— EXTRAIT DU TEXTE —
....
(BRUXELLES) On ne reconnaît plus Bruxelles depuis quelques semaines. Ou plutôt si, mais la capitale de la Belgique a pris de bien drôles de couleurs.

Partout au centre-ville, banderoles, affiches et installations jaune banane donnent l’impression de baigner dans une mer de maïs en crème.

Le péril jaune ? La marque jaune ? L’Ombre jaune ? Rien de cela, mesdames, messieurs, mais bien plutôt un hommage au maillot jaune, symbole ultime du Tour de France.

Il faut savoir que, pour la première fois depuis 1958, la « Grande Boucle » partira samedi de Bruxelles. La raison en est simple : on célèbre cette année le 50anniversaire de la première victoire au Tour de France d’Eddy Merckx, le plus grand champion belge de tous les temps, le Pelé du vélo, le Muhammad Ali de la bicyclette.
....
— À FAIRE —
- A) Réécris l'article sur le Tour de France à Bruxelles de « Partout au centre-ville, banderoles, affiches » jusqu'à « de la bicyclette. » inclus, en mettant « petite reine » à la place de « bicyclette ».
- B) Écris la suite de l'article sur le départ du Tour de France à Bruxelles, en reprenant juste après sa dernière phrase.

— DONNÉES FOURNIES —
....
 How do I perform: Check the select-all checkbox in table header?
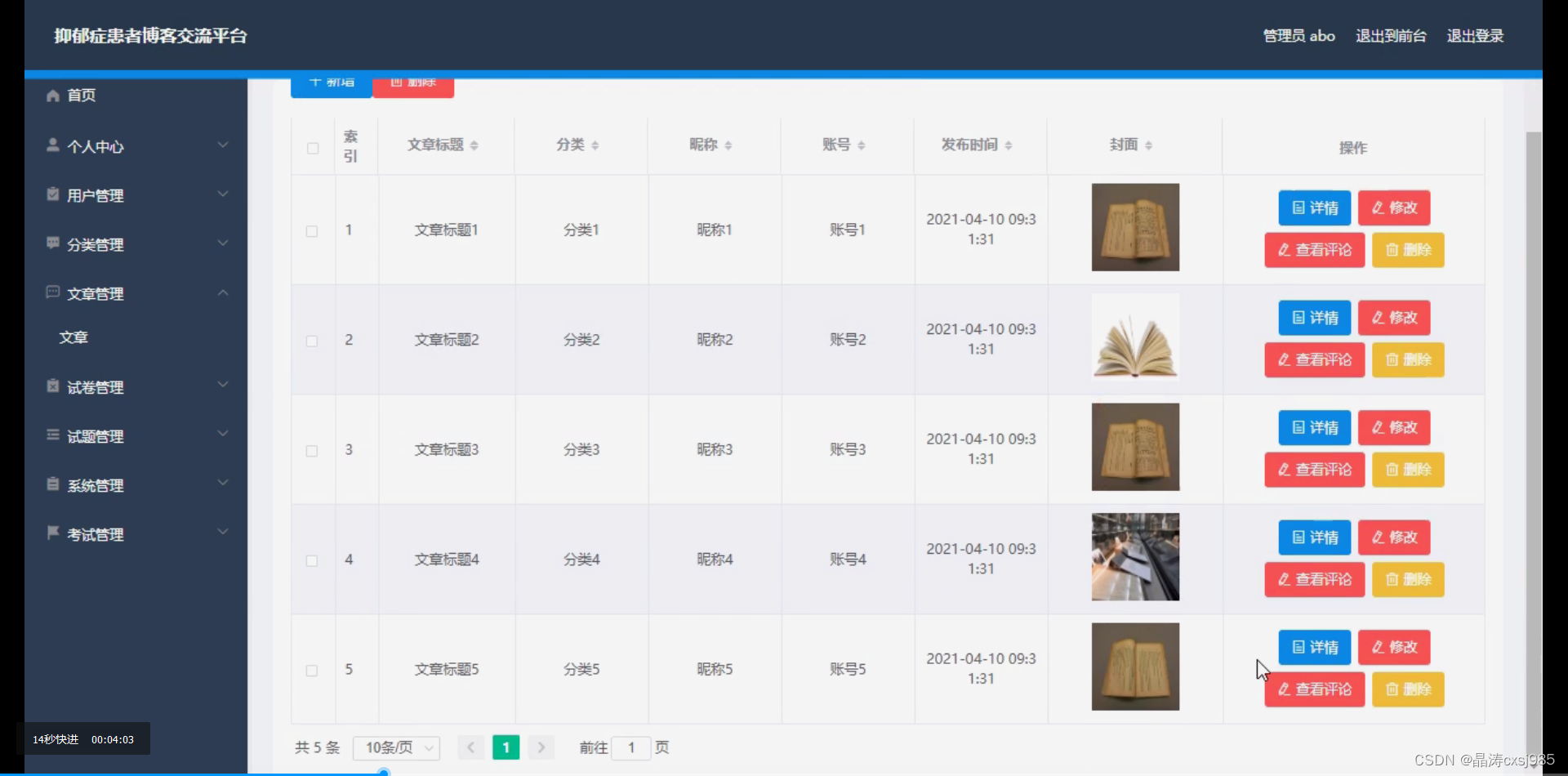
....
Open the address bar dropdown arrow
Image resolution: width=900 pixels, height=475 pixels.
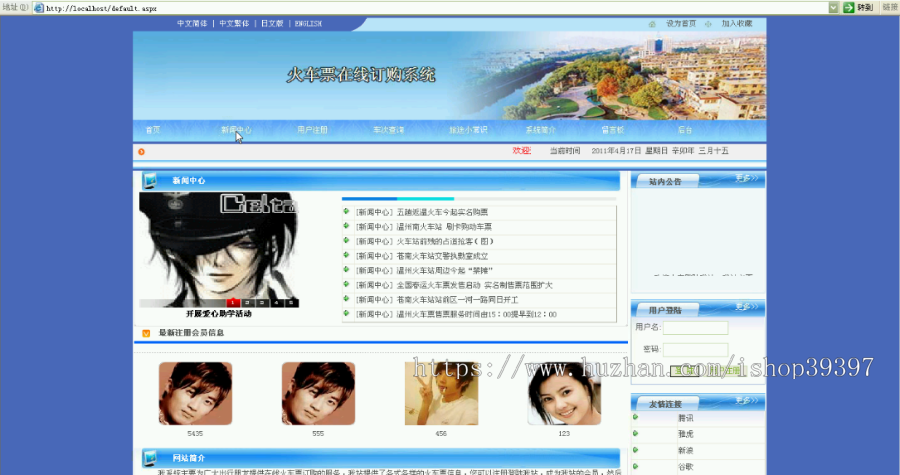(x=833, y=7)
....
— LES RÉPONSES —
- A)
Partout au centre-ville, banderoles, affiches et installations jaune banane donnent l’impression de baigner dans une mer de maïs en crème.

Le péril jaune ? La marque jaune ? L’Ombre jaune ? Rien de cela, mesdames, messieurs, mais bien plutôt un hommage au maillot jaune, symbole ultime du Tour de France.

Il faut savoir que, pour la première fois depuis 1958, la « Grande Boucle » partira samedi de Bruxelles. La raison en est simple : on célèbre cette année le 50anniversaire de la première victoire au Tour de France d’Eddy Merckx, le plus grand champion belge de tous les temps, le Pelé du vélo, le Muhammad Ali de la petite reine.

- B)
PHOTO SEBASTIEN BERDA, ARCHIVES AGENCE FRANCE-PRESSE

Eddy Merckx reste la plus grande source d’orgueil en Belgique.

Pour l’occasion, toute la ville semble vibrer au nom d’Eddy Merckx. Le portrait du quintuple vainqueur du Tour de France (1969, 1970, 1971, 1972 et 1973), cheveux au vent, apparaît sur tous les murs, y compris ceux des toilettes d’aéroport. Et l’on ne vous parle même pas de Woluwe-Saint-Pierre, quartier natal de l’ex-champion, qui s’est littéralement transformé en « Merckxland », avec ses poubelles peintes en jaune et son « village » éphémère en hommage à la légende belge du cyclisme.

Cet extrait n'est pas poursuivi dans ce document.